Mesmo que o próprio Seymour reconheça que detesta sua personalidade e acha que não é saudável ser um colecionador solitário, Enid se encanta pelo seu universo e o transforma em seu “projeto pessoal”, que aparentemente não termina bem para nenhum dos dois, mas é indiscutivelmente importante para o crescimento pessoal de ambos. Destaque para o momento em que ela ouve Devil Got My Woman do disco que comprou do Seymour e há, inclusive, um movimento de câmera que não é comum nesse filme, demonstrando o efeito que isso provocou em Enid:
Outro elemento presente no filme é a ironia, principalmente em relação à arte, ou “arte”, a exemplo da banda de blues no vídeo acima, da locadora de vídeo em que o atendente pensa de o filme 8½ é Nine 1/2 Weeks, e da aula que Enid precisa fazer, onde demonstrações vazias de objetos se tornam artes para a professora pois são explicadas em contextos sociais e falsamente pessoais, tendo como exemplo maior o vídeo realizado pela professora que “expressa” tudo o que ela é como pessoa, enquanto os desenhos que Enid faz e realmente representam o que acontece com ela, são ignorados:
À medida em que o final se aproxima, tudo parece dar errado, entre Enid e Rebecca, com a possibilidade de uma bolsa de estudos para uma faculdade de artes, um lugar para Enid se estabelecer e sua relação com Seymour, que termina o seu relacionamento com Danna e perde o emprego. Enid se sente culpada e vê o pouco que conquistou se perder em meio a mais incertezas. Nesses momentos cruciais em que as coisas começam a piorar, nota-se o uso da cor vermelha, representando algo de errado, um perigo ou apenas momentos críticos para a personagem:
Tudo isso é, para Enid, sinal de que deve fazer a última coisa que tem em mente: ir embora para um lugar qualquer sem falar nada para ninguém.

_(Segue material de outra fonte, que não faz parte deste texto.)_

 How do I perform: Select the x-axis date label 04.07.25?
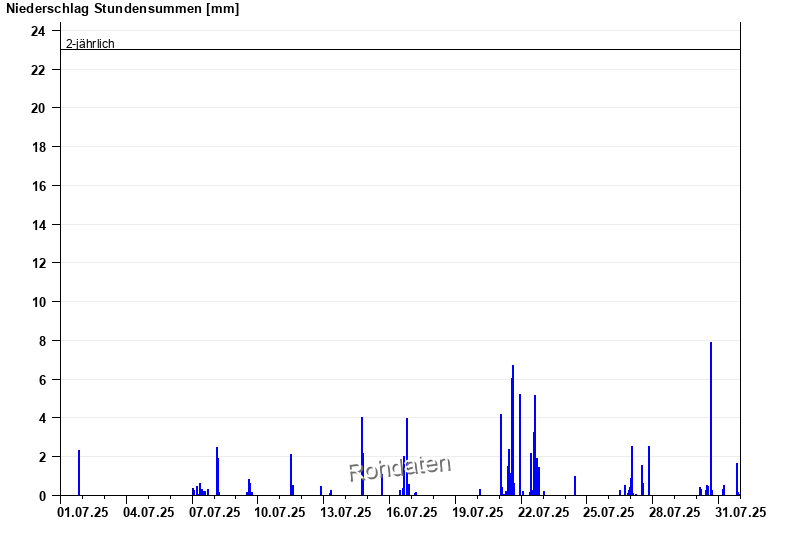150,512
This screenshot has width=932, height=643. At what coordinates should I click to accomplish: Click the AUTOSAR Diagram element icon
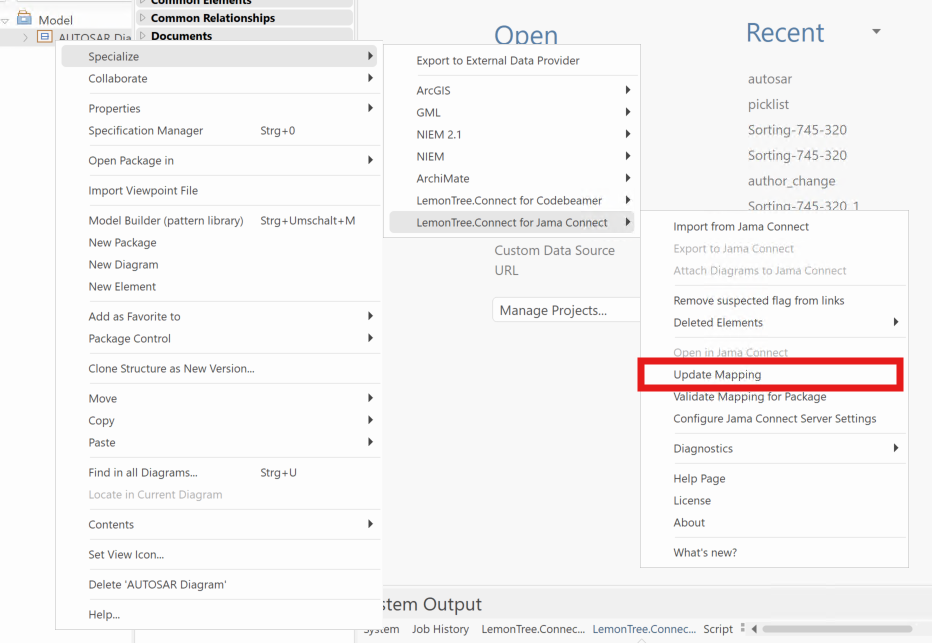44,37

Muito já foi especulado sobre o final, como sendo uma metáfora para a morte de Enid, já que Norman esperava o ônibus que aparentemente nunca mais passaria ali, sendo a última pessoa com quem ela poderia conversar, e ao final conseguiu, enfim, chegar ao seu destino. É uma hipótese possível, mas penso que tudo foi uma espécie de “progresso pelo caos”, o qual foi necessário para que Enid seguisse em frente e buscasse novos rumos.